▶ **Exercise set**:
1/ Answer these questions from the post on the marriage equality rulings below, marking each answer with the same letter:
(a) Which Supreme Court decision struck down the Defense of Marriage Act?
(b) In what year did Beacon first publish What is Marriage For?
(c) What promo code gives the Pride discount?
2/ Render this sentence from the post on the marriage equality rulings below in Spanish: "We hope that this book continues to inspire people to fight for LGBT equality across the country and around the world."
3/ Extend the post on the marriage equality rulings below, picking up after its last line.

▶ **Document text**:
+++++
The DOMA Ruling and Children
James Baldwin: Autobiographical Notes

What is Marriage For? And Who Defines What It Is?

It is an historic day for marriage equality in the United States. The Supreme Court decision in US v. Windsor struck down the Defense of Marriage Act; and the more limited ruling in Hollingsworth v. Perry effectively moots Prop. 8 in California. Beacon has been publishing books that promote valuing all families, including but not only through marriage equality, for a long time. Take, for instance, What is Marriage For? by E. J. Graff, which we first published in 1999, and is considered by many "the bible of the same-sex marriage movement." 

This excerpt from What is Marriage For? explores that public/private intersection of our definition of marriage. We hope that this book continues to inspire people to fight for LGBT equality across the country and around the world. 

In honor of Pride, we're giving a special discount of 25% off What is Marriage For? and all other LGBT titles at Beacon.org on orders using the Promo Code PRIDE placed during the month of June

 

What is Marriage For? by E. J. GraffInside Out or Outside In: Who Says You’re Married?
+++++
▶ **Extracted entries**:

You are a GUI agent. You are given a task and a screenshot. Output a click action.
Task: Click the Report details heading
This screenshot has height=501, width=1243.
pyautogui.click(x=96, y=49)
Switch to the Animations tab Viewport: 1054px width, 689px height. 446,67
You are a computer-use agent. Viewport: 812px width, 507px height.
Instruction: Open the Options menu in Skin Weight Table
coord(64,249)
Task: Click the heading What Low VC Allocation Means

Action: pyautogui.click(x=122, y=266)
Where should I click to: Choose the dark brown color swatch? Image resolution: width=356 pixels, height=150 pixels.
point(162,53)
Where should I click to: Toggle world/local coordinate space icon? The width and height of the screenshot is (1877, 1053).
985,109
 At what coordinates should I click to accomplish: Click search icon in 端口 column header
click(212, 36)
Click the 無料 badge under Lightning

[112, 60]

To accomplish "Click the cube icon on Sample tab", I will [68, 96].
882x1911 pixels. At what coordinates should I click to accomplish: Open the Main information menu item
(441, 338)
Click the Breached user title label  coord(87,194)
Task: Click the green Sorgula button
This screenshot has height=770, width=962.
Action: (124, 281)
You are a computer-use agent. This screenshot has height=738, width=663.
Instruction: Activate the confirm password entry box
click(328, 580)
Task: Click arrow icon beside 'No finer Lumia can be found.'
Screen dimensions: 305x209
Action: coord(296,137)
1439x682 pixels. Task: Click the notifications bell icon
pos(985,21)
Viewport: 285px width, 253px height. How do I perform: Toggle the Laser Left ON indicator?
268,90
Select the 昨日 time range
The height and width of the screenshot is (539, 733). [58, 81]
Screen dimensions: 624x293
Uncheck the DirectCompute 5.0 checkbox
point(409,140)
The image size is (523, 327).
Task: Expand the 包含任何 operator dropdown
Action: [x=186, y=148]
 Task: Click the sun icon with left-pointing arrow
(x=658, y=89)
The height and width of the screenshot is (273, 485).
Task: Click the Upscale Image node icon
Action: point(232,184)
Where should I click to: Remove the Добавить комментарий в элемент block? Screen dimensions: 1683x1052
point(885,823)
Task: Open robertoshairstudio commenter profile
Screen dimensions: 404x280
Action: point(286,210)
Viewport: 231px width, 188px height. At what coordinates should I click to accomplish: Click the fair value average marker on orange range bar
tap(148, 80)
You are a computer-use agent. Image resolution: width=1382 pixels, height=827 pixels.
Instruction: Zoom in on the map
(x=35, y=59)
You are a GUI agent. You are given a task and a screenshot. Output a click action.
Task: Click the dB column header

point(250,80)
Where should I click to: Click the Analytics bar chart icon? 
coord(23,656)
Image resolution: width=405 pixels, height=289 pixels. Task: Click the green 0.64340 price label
+++++
▶ **Task-by-task outputs**:
1/
(a) US v. Windsor
(b) 1999
(c) PRIDE

2/ Esperamos que este libro siga inspirando a las personas a luchar por la igualdad LGBT en todo el país y en todo el mundo.

3/
One of the most basic tensions in the history of marriage is between those two interlocking sides of marriage: marriage as a publicly policed institution and marriage as an inner experience. Which one turns your bond into a marriage: a public authority or your heart? Are you married when the two of you decide to care for each other for life, a decision you live out day to day, a decision only afterwards recognized by your community? Or is it the other way around: does the family, or church, or state pronounce some words over your head, write your names side by side in a registry, and bestow upon you a marriage, a license and legal obligation to carry out the responsibilities of a¤ection and care? This may sound like one of those faces/vases illusions, and for good reason: marriage doesn’t exist unless both parts happen—two human beings behave as married, and everyone else treats them as such. But it does matter which side you think counts more: the decisions made about individual marriages will be quite different if you think marriage is a publicly conferred status or an immanent state. And each position’s internal contradictions can—and have—caused social havoc when unchecked.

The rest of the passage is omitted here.